Thanks for getting that frustration out into the world, Carrie. I hear you.


Comments

Catherine

December 11, 2009, 10:55 AM #

I agree wholeheartedly with Carrie's post, especially since I am currently dealing with the perception that it's not OK for me to follow my dreams, or that my career will prevent me from having a family. However, the one thing I take issue with is that being a wife or parent shouldn't define you. I haven't done it yet, but I have seen it in my friends and I do think that becoming a parent is the biggest thing/defining event that can happen to most people. After that it DOES define you to a large extent, and I think that's OK. It's not saying that the other things in your life aren't important, it's just so all-encompassing to be responsible for another life, and to love someone so much.... I think that's why people sometimes give off the impression that nothing matters except being a parent.

Carrie

December 11, 2009, 11:49 AM #

I never really intended to dispute this topic, but I will say, Cath, that while I see where you are coming from, I think there's a difference between offering 100% commitment to something and actually being defined by it. When you ask someone how they are doing and they reply by telling you what the kids are doing this week, that's a sign to me that something's not quite right.

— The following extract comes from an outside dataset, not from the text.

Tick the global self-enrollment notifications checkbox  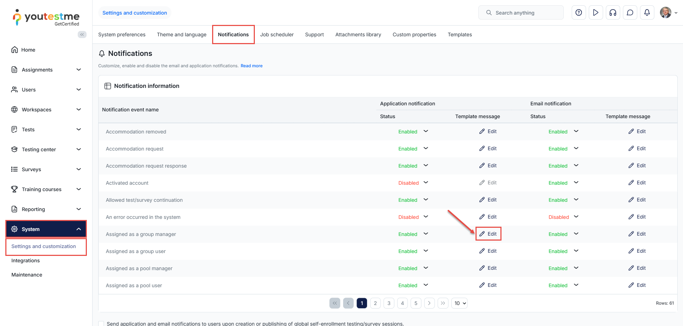pyautogui.click(x=101, y=324)
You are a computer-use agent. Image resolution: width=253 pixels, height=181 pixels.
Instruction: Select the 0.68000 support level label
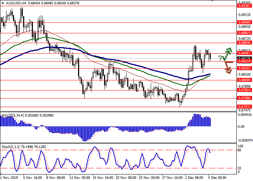244,80
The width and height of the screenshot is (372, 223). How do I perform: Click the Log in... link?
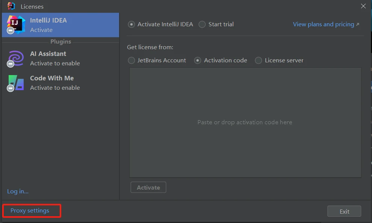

You can offer all the love, support, nurturing, and guidance that parenting requires and not lose your own identity. Kids are also learning from their parents by the example the parents set in their own lives. And if a person no longer believes they have their own individual identity outside of the roles they play to others, then I would question the message they are sending to their kids.

I don't disagree with you about the significance of those life events and how much commitment they require. But I don't think you fully understand what I am expressing as the problem.

Jeff

December 11, 2009, 12:36 PM #

I disagree, Cath. I believe its additive in nature to a person, and not the one defining thing. I too know some very good parents, before and after, and I wouldn't call it the defining thing in any of their lives.